If Fuzzy’s career would have played out exactly as it did, if he would have retired after the ‘67 campaign as he did, then disappeared somewhere, maybe back to Altoona or out of state, he would have been a Packers legend. Fuzzy is the Packers legend he is, though, the one he’ll always be remembered as, because he never left; because he never wanted to leave. Whether it was at his chain of restaurants, The Left Guard, his Green Bay bar, Fuzzy’s #63, an autograph signing or charity event, Fuzzy stayed not only visible but happily approachable. Often he’d wear a yellow baseball hat that simply read “Lombardi” across the front. He was always wearing a smile too, his eyes present in the moment. After cancer stripped him of speech, the engaged smile never left. For a guy that went through his fair share of personal and financial hardships and loss, Fuzzy never looked bitter or tired of who he was. Only knowing him from afar, from a few meetings much like many fans experience, Thurston never felt like he was taking any of his life for granted.
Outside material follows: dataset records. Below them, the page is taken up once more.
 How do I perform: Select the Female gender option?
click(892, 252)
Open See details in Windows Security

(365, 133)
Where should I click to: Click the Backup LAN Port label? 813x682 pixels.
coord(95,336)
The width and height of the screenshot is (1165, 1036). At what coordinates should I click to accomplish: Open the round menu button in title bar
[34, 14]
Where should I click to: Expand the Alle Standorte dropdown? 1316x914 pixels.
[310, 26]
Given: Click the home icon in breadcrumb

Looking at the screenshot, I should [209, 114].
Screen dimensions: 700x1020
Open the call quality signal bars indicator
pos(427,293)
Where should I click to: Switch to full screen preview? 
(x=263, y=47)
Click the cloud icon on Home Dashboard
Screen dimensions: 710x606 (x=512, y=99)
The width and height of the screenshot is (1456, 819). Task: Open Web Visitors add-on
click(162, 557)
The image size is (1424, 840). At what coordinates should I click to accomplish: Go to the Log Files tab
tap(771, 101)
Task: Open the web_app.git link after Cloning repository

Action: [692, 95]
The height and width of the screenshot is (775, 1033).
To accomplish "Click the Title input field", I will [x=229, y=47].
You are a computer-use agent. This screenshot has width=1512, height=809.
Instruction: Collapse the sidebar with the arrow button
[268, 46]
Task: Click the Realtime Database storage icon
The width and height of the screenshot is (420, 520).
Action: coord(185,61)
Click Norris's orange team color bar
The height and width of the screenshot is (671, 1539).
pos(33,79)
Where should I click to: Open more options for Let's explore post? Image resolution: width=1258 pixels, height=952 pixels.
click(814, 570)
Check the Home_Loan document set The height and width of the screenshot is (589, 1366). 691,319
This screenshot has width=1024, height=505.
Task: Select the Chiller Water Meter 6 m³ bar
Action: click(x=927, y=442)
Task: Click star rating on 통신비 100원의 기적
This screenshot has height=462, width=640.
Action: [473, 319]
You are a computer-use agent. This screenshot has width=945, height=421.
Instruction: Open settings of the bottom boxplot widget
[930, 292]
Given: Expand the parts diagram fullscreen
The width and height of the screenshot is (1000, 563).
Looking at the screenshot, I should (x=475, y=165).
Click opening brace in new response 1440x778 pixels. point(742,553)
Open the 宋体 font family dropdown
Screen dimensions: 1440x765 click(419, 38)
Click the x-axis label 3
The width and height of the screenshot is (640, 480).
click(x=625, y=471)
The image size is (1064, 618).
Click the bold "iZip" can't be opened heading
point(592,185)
It never became a burdensome routine for him to be Packers Hall of Famer, six-time world champion Fuzzy Thurston. It often felt as though he was enjoying it anew each time we saw him.
For as great of a player as he was, that you can’t separate the Glory Years Packers from Lombardi, and you can’t separate Lombardi from his power sweep, and you can’t take Thurston out of that sweep, Fuzzy’s real lasting legacy with Packers fans might come from the fact that he was one too. Though more athletic than often remembered, Thurston was the everyman world champ, the Packers fan who became a Packer. He gave a generation of fans a glimpse of what it’d be like if a regular guy from a small Wisconsin town rode the wave in Green Bay as the Packers rose to the top of the world.
The Glory Years get further away each day. What we lost with Fuzzy was a real-life connection to it, a beaming bridge backwards. What we won’t lose are the memories those teams gave us on the field – power sweeps and beyond. Then later the moments Thurston happily, no matter what, provided. Whenever Fuzzy posed in those countless photographs with Packers fans over the years, as his health declined, one thing stayed true: You could never tell who was happier.